1. Gold is still by far the optimal choice for most investors
2. Likely ruptures in the stability of the global-money system
3. $750+ gold prices will eventually peak well above $2,000
4. The most powerful factor affecting gold is monetary inflation
5. 2009 gold supply/demand dynamics: irreversible changes
6. Gold's downside risk is paltry compared to the upside potential
7. Some insiders see gold saving the US dollar as reserve currency
8. Central banks buy gold to diversify reserves away from dollars
9. Portfolios designed to hedge inflation must be bedrocked in gold
10. Shortest commodity bull market is 15 yrs, the longest 23 yrs
11. Gold now accepted as fourth global currency (with $, Eu, Y.)
12. Most bullish of all: the fact this is still a stealth gold bull market
13. Investors should worry less about good/bad gold entry points
14. Commodities now an asset class for the first time in history
15. Gold is coming out of the closet and the press is taking notice
16. Price corrections are a sign of a healthy bull market, buy dips
17. If there is any shooting in Iran, gold/oil will go through the roof
18. Hard currencies (gold) boom as people notice currencies fall
19. Gold market knows inflation already here, explaining 2006 surge
20. More and more investors allocating more resources into gold
21. Gold you hold in your hand: Numismatic coins or bullion best
22. Gold gaining strength from ETFs, corporate and pension money
23. A gold bubble 5-7 years out could launch gold above $5,000/oz.

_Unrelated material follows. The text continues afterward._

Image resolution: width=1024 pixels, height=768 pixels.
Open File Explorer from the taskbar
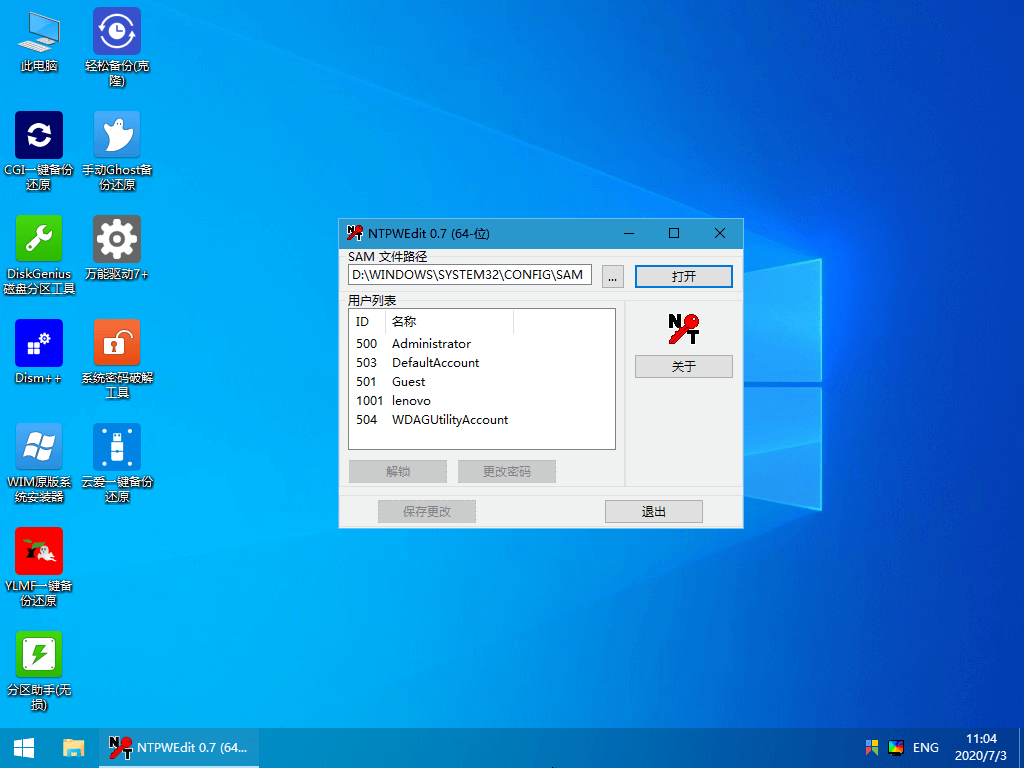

24. Regardless of what the media says, gold prices are still cheap

Boil it all down to this: today gold offers unparalleled safety, privacy and profit potential. As for my projection on gold prices; I agree with the highly esteemed experts that gold may ultimately rise to four, perhaps even five-digit prices -- as the public's confidence in the world's paper currencies unravels.